The combat is quite bad as well. The protagonist and their enemies move pretty slowly on the whole, with only a few moving at any real speed – while Senua herself is pretty slow. She has a weak slash, a powerful slash, a kick that can stun enemies (useful against the enemy with a shield), and has a “slow down time” ability that also serves to make some enemies tangible and thus possible to attack.

Unfortunately, the combat is very, very bland. Most of the combat time is spent fighting pretty samey enemies – there’s only five types of base enemy, and you end up fighting them quite a bit. Unfortunately, there’s not much to mix things up there – two of them are pretty similar to each other, and none of them are particularly interesting to fight, as most of them are just defeated either by dodging an attack then counterattacking, or simply kicking them to stun them and then attacking. Due to the general clunkiness of the system, the various fights against the normal enemies feel extremely similar to each other. The slogginess of the combat is particularly evident towards the end, as there are two long combat sequences towards the end of the game which involve killing large numbers of these enemies back-to-back, and it is quite dull.

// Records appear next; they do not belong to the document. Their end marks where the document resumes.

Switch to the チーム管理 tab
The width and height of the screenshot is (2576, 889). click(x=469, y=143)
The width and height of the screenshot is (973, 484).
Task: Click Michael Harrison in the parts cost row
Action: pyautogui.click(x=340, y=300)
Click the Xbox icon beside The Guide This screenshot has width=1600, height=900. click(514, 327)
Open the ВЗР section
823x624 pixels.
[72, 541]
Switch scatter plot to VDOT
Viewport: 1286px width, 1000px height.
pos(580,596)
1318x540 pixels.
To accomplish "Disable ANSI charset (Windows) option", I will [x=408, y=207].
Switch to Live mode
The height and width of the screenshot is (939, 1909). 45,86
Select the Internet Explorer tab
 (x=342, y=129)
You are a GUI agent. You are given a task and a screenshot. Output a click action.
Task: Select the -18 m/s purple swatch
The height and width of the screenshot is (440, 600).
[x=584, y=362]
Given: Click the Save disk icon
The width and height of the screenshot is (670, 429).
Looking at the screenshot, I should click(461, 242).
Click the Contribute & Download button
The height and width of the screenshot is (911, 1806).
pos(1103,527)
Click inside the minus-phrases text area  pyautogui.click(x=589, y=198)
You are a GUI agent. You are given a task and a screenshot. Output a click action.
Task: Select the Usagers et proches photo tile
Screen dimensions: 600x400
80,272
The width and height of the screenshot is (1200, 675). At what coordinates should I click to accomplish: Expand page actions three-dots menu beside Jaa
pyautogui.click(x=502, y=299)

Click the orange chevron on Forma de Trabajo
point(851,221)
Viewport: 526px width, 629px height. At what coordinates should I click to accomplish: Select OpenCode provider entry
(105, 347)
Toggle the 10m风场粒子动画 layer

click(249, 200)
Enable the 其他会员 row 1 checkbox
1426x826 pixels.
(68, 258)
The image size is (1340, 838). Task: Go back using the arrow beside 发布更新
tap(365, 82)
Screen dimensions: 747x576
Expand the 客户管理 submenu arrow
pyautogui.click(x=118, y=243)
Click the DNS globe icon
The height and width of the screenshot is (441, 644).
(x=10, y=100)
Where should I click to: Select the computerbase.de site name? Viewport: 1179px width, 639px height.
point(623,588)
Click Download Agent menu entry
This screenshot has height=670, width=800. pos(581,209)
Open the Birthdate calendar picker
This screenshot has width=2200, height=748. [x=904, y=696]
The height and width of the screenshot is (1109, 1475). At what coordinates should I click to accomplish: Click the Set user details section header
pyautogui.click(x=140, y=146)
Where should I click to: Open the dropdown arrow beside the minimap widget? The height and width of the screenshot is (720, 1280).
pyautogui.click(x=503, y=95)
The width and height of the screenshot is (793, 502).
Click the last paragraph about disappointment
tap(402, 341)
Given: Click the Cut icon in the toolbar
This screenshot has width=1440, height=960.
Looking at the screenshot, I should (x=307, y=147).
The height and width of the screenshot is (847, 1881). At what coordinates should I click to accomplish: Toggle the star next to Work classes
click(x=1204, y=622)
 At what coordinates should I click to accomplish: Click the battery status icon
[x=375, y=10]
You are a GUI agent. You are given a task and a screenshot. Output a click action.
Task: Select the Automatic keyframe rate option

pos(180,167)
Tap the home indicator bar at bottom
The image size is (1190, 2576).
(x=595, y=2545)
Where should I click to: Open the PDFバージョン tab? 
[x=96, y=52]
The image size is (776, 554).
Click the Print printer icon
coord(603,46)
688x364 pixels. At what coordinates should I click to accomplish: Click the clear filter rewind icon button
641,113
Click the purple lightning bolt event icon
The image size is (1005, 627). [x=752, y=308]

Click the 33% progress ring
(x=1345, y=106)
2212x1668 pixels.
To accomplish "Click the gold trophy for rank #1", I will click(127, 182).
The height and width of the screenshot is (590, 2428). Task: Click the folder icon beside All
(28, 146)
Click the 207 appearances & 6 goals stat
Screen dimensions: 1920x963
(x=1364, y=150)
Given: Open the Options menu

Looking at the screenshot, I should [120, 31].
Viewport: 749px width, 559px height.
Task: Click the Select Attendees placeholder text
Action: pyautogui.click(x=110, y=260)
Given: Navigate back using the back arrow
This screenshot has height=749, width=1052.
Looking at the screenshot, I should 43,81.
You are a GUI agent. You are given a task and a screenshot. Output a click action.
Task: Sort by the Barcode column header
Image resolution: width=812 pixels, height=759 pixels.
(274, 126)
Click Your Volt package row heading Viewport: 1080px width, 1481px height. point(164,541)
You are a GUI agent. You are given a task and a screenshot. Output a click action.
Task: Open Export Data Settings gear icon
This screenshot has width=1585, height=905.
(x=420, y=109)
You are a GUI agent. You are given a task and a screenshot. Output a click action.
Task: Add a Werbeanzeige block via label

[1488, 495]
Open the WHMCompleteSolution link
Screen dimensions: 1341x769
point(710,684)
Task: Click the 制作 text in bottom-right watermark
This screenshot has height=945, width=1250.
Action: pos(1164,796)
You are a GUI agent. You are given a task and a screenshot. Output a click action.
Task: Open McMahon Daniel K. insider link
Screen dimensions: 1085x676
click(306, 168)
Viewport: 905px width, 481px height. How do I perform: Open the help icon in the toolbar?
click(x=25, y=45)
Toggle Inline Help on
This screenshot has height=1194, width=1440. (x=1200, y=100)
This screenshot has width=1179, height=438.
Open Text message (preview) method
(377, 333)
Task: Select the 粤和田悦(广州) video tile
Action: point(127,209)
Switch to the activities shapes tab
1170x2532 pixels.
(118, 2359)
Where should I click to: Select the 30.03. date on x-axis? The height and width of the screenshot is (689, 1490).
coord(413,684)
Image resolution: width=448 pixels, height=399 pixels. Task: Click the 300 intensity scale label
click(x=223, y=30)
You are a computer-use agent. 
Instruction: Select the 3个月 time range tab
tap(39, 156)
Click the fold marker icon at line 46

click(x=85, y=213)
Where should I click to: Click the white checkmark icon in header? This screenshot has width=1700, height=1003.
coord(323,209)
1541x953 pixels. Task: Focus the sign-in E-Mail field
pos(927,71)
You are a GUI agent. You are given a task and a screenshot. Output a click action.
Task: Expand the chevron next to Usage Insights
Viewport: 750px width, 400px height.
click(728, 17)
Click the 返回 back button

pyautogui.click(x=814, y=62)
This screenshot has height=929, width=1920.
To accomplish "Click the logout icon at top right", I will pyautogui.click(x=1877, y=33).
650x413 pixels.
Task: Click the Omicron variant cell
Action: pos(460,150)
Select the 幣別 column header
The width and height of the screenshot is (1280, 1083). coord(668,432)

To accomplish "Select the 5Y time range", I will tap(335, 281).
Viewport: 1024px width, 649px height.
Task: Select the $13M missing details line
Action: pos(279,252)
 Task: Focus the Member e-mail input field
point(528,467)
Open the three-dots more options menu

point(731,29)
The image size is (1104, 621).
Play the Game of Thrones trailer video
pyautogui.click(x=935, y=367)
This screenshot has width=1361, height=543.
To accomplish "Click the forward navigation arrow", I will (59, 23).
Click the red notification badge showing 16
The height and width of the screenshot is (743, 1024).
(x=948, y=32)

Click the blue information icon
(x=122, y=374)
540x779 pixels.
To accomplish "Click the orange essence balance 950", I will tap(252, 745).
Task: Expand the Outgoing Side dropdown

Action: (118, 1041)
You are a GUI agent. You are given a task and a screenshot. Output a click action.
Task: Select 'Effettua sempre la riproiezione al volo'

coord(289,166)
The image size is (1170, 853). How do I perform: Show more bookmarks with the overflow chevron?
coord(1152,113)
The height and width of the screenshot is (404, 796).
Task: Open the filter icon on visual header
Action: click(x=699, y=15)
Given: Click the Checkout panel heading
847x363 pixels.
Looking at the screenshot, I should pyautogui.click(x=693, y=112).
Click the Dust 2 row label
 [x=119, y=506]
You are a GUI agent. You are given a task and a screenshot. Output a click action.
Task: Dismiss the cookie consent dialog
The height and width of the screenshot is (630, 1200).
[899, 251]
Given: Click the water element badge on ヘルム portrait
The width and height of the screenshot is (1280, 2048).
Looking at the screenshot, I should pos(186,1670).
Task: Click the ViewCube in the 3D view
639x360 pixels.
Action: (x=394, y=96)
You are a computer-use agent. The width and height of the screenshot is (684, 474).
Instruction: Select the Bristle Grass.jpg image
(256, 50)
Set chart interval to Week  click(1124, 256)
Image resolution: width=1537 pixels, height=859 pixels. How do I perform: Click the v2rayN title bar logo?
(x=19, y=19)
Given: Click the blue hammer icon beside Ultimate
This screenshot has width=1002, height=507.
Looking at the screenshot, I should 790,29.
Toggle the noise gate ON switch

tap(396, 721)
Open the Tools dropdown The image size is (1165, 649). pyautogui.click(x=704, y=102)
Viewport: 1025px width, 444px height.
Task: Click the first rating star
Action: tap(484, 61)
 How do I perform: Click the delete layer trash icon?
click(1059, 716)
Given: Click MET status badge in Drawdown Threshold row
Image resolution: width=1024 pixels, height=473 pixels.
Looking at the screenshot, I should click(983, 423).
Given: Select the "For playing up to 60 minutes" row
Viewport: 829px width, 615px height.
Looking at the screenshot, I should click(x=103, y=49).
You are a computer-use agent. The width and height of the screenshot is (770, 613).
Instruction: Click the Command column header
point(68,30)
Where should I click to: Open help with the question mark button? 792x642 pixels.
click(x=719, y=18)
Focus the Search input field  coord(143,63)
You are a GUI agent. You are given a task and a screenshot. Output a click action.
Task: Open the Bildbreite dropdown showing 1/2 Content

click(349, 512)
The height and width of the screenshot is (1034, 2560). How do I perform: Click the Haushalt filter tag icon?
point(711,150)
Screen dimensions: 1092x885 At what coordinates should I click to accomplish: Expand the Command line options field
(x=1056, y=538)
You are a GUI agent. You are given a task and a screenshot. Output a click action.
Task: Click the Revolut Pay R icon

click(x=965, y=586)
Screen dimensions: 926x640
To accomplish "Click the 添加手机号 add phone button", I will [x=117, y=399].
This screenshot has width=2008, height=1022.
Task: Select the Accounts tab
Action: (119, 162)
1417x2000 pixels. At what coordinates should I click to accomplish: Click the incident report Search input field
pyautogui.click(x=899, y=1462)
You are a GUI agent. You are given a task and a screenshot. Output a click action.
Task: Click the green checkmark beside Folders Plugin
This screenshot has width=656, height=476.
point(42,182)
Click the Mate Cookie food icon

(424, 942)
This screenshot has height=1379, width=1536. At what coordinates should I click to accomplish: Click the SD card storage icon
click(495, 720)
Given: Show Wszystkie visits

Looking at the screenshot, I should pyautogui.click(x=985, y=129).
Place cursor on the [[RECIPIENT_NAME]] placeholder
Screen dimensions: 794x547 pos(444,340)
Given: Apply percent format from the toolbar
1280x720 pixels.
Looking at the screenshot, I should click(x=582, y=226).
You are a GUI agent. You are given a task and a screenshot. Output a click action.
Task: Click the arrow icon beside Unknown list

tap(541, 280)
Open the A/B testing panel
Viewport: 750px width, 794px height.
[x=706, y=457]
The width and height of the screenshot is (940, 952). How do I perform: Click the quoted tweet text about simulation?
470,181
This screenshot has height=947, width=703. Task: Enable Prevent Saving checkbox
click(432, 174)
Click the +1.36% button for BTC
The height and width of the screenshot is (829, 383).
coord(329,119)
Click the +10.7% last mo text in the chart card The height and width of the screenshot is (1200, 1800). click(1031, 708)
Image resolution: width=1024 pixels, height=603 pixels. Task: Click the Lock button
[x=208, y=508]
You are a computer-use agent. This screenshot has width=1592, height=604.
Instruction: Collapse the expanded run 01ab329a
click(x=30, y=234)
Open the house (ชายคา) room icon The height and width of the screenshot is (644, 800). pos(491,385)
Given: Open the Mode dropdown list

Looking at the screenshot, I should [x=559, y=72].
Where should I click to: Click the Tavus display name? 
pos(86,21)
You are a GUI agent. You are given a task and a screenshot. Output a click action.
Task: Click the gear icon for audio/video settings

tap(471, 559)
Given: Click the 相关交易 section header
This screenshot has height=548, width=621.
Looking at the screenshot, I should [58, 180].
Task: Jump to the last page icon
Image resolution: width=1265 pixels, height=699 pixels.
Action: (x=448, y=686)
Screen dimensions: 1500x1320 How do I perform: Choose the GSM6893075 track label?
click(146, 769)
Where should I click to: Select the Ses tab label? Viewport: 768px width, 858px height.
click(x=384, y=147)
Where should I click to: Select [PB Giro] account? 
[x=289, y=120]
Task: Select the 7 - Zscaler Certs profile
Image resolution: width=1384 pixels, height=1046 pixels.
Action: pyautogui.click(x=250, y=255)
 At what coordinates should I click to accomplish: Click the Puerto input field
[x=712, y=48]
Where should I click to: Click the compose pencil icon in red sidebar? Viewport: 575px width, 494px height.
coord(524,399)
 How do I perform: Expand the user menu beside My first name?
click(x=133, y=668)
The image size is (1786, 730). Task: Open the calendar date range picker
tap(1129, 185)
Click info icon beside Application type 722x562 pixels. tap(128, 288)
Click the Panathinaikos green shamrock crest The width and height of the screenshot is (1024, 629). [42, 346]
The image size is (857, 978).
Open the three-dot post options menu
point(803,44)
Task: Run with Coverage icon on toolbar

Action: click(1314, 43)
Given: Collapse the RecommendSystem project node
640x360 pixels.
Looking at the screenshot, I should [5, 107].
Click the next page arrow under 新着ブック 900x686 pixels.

The combat simultaneously also feels difficult and easy. Difficult because the enemies will often attack you at the same time, and the rather clunky controls makes it hard to position yourself in the way that you’d really want. But it also was easy, both because of the power of the slow time ability and simply because it seems extremely difficult to actually die. In theory, a few hits will kill Senua, but in practice, I could always stand back up after getting knocked down – in fact, I only died once in combat outside of the two battles in which you *must* die in order to progress, and I’m not really sure why I even died there.

There are three real boss fights in the game, but of them, one felt rather similar on the whole to fights against the normal enemies, leaving only two which were really distinct in any meaningful fashion. They were okay, but neither felt great, and the general slow movement of Senua made them feel kind of slow and tedious.

As for the story itself – it was okay, but nothing spectacular. Going to the underworld to save the soul of your lover is a very old story idea indeed, and while the main character having voices in their head and having been messed up as a result of parental abuse from their father was okay, it honestly didn’t ever engage me as a piece. Senua is just not someone I really could bring myself to empathize with as a person – she’s very violent and shouty, and while she was obviously troubled, it was hard to really care about her struggle, as she didn’t really give me a strong reason to empathize with her.

Clocking in at about seven and a half hours, the only reason I completed this game was because I thought I was halfway done when I was, in fact, probably less than a third of the way through the game. I didn’t feel like the time I spent on this was well-spent, and nothing about it felt especially memorable save for the idea of using voices in a character’s head as a means of helping to direct the player.

In short, this was a neat idea whose execution bored me. Good aesthetics, but poor gameplay and a not-so-memorable story left me feeling empty at the end, and like I should have done something else with my time.